Given exercise:
Summarize the forum thread about the J W Benson half hunter in three sentences.

# J W Benson Half Hunter - advice please



## Robert Harvey (Jul 26, 2015)

I have a 1934 silver cased half hunter by J W Benson, who I understand to a be a well thought of make, with a hallmarked silver chain [ all London 1934 case serial 633537]. The movement is engraved J W BENSON 15 JEWELS SWISS MADE. I cant really remember how I came by it - I must have bought it in some antique shop or market many years ago. I've never used it or had it serviced, and now I'm down-sizing after the death of my wife it comes under the heading of 'not likely to get round to sorting it out now'

It is in reasonable condition, few slight dings in the back cover, some slight abrasions of the front glass, and some slight stains on face. The internal glass is missing [ I think half hunters do have an internal full-face glass as well as the 'window' dont they?]. It runs, and the hands look original with the double leaf on the hour hand.

I'm not really sure what to do with it or indeed what its worth. A bit of searching the net picks up Bensons of similar age from £150 to £800; obviously having it sorted will cost money.

Could anyone suggest what it's worth, who might be a reliable person to repair it, or whether it's simpler sold 'as is'? I cant see myself using it or enjoying possessing it particularly, so I'd rather someone else had the pleasure of it's company. I can upload some photos if that helps.


----------



## harryblakes7 (Oct 1, 2010)

Hi Robert and welcome to the Forum!  :rltrlt:

It is difficult to say really as regards value, its best to have a look round on the web and see one which is exactly the same as yours for a good valuation......

Obviously the Gold ones are worth more than the Silver ones..........

Age too does help, the newer watches were more mass produced, the older ones with "The Field" on the movement or Fusee movements are more sort after....

Condition too is a factor......... If yours has a few dings then this will hold it back......any damage to the dial will also hold it back, is the inner ring still there which the glass sits in? If this is missing then thats also a problem......... Its up to you whether you have it repaired with a new glass and serviced, although the cost of this could outweigh its current value.......

Some pictures would be great!! Am sure a few other Forum members will be along soon with some helpful advice


----------



## Paul Audemars (Oct 31, 2013)

Are there any other punch marks inside the case, other than the serial number and the silver hallmarks?

Paul


----------



## hartley353 (Nov 8, 2013)

It can be very expensive to get repaired, My suggestion would be to put it on ebay and let it find its value. A good solid silver chain with graduated links will fetch over a £100 usually, and is best sold seperately.


----------

Raw records:
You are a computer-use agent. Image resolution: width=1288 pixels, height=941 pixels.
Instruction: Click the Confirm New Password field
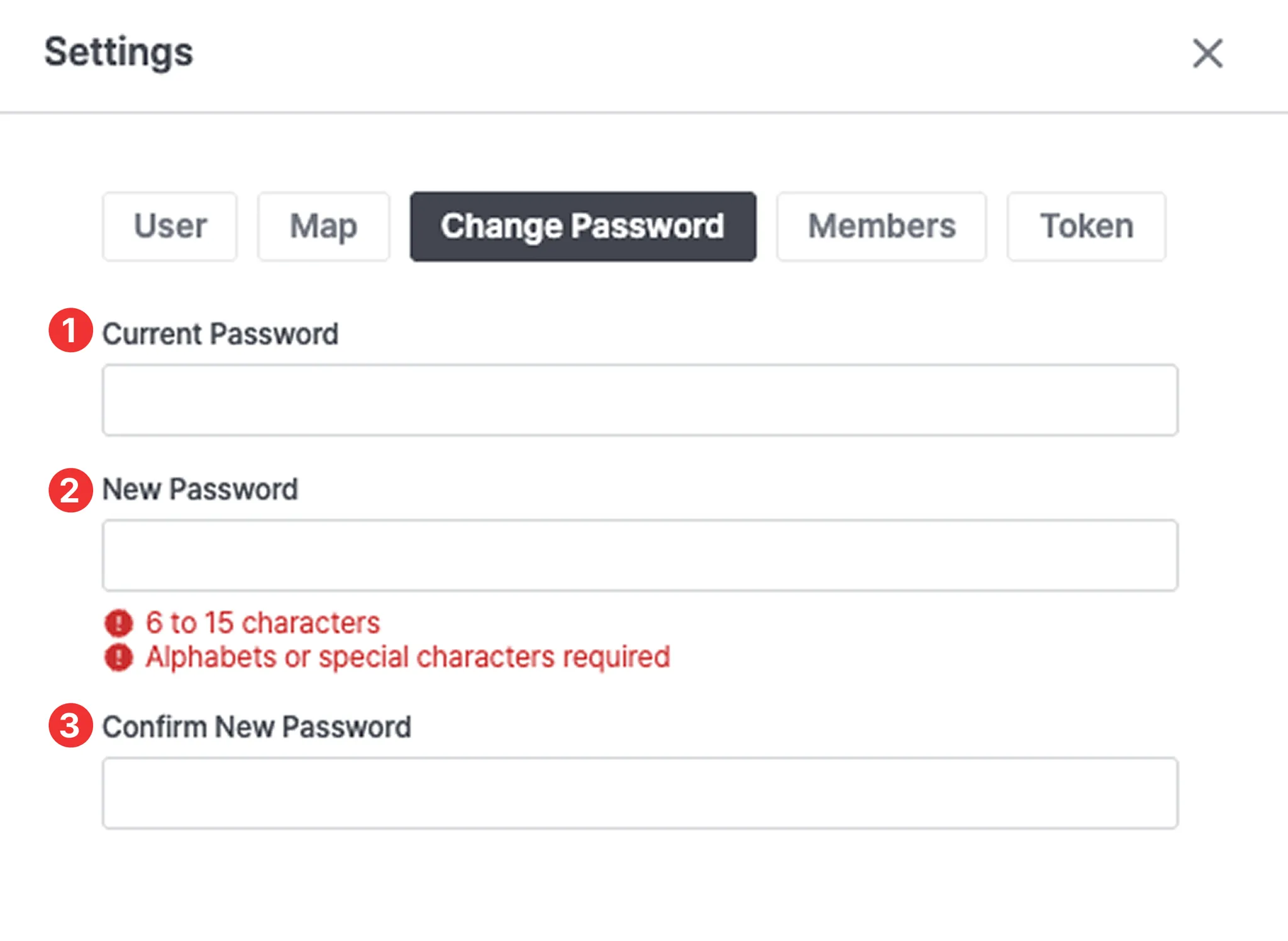coord(640,793)
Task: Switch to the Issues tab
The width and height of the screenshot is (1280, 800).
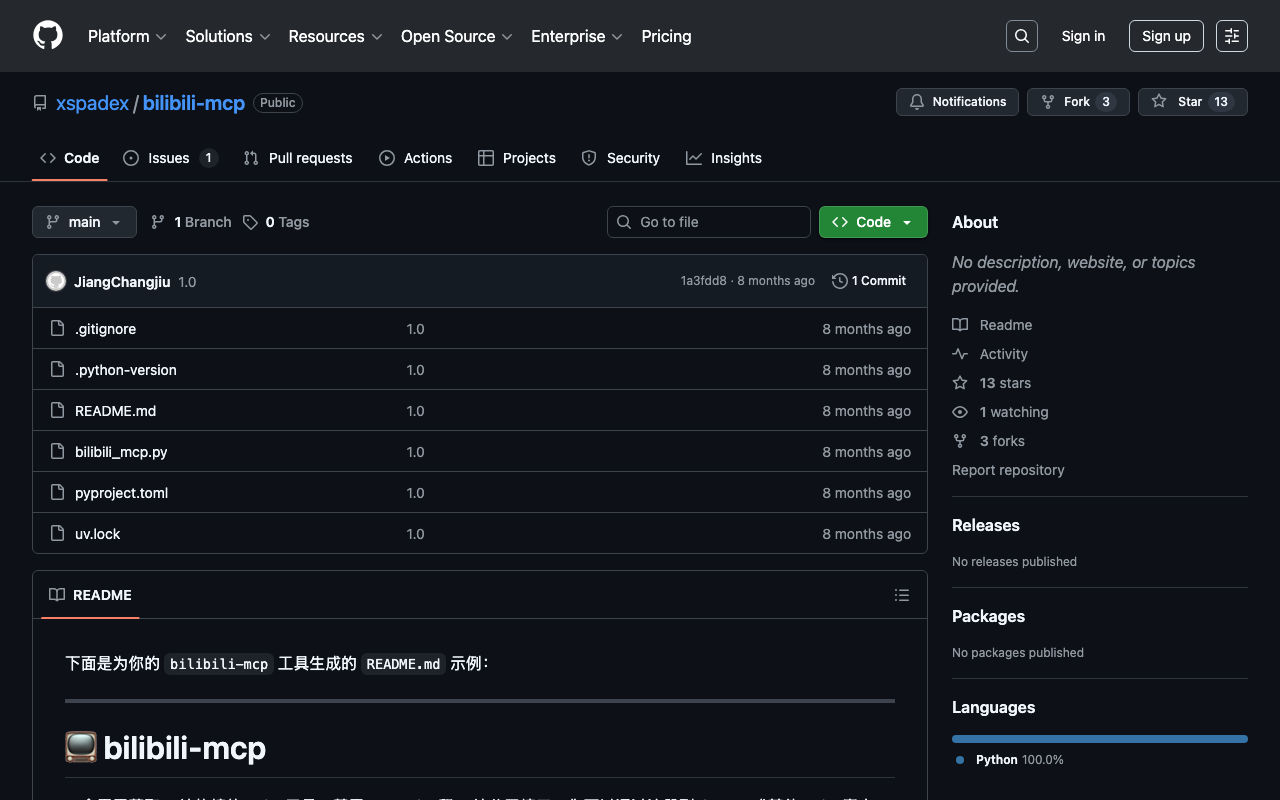Action: click(x=169, y=158)
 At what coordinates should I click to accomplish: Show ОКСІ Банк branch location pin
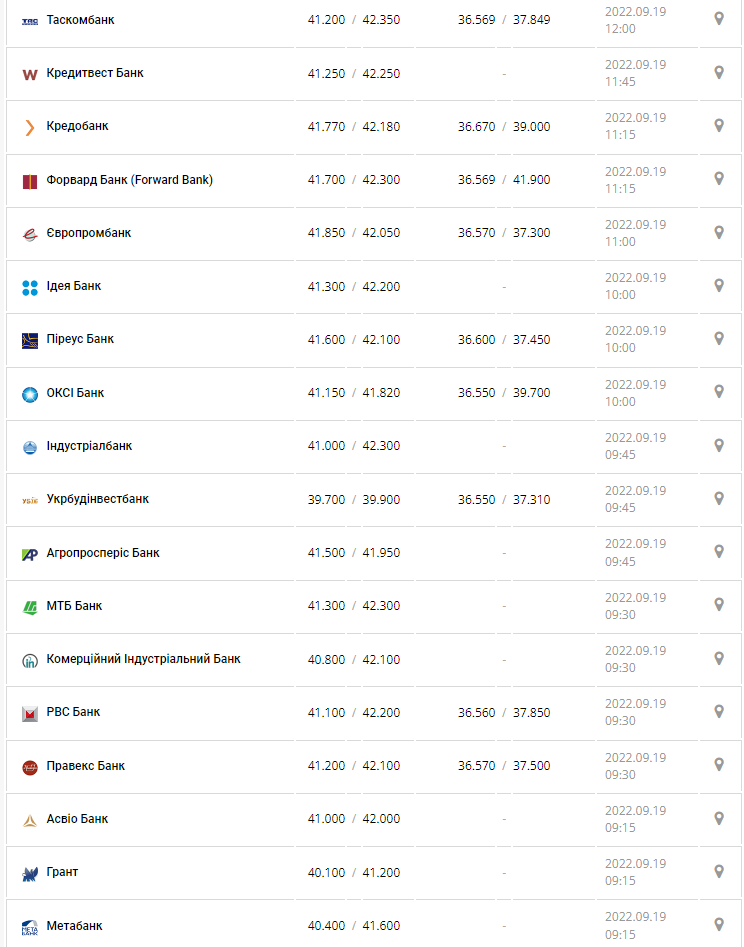(x=718, y=392)
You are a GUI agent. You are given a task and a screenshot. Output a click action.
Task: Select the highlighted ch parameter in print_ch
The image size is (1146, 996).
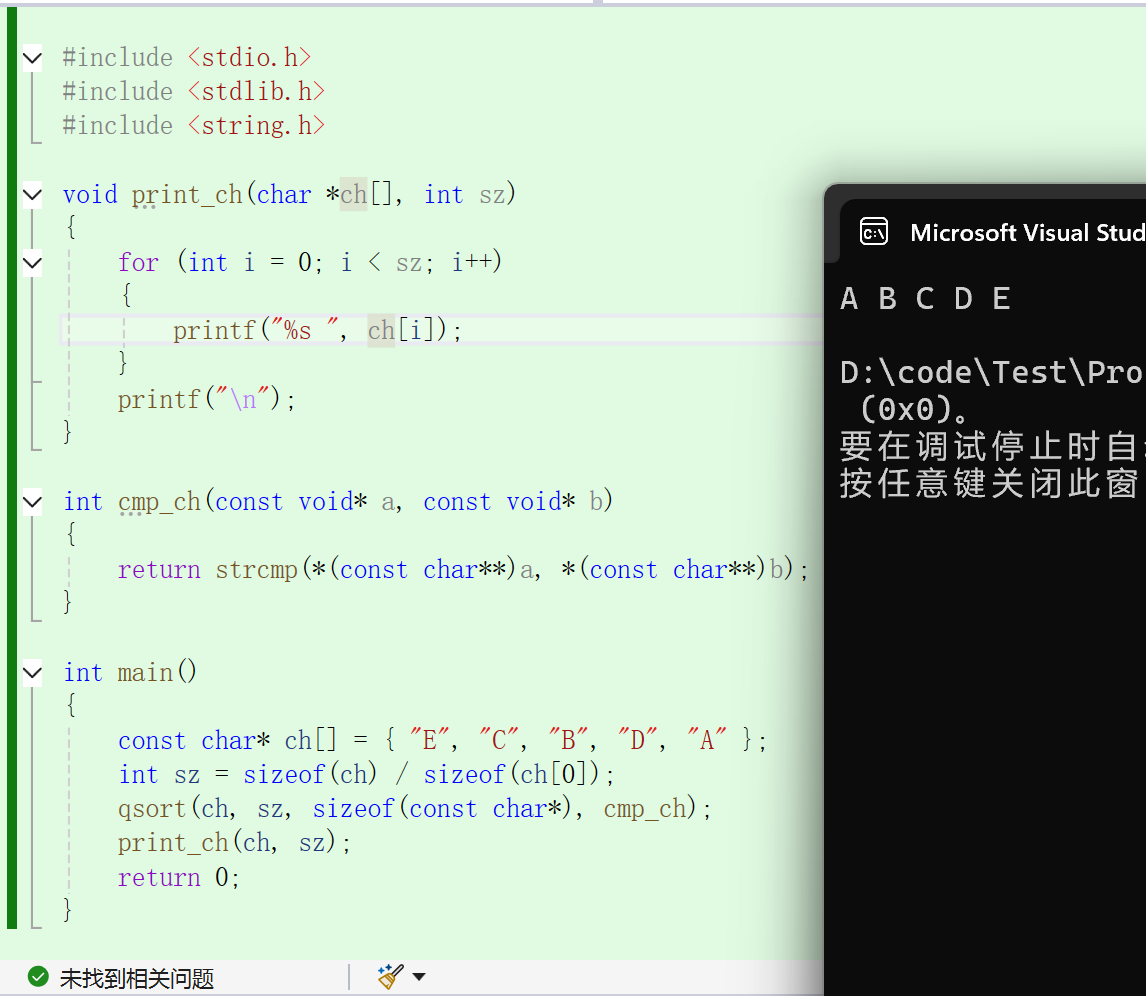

Complete answer:
A forum member describes a 1934 silver-cased J W Benson half hunter with a hallmarked silver chain. It runs but has slight dings, abrasions, stains and a missing internal glass, and the owner asks what it is worth, who could repair it, or whether it is simpler to sell it as is. Replies say that value depends on finding an identical watch, the metal, age and condition, and that repair could cost more than its current value; one asks about other punch marks inside the case, and another suggests selling it on eBay with the chain sold separately.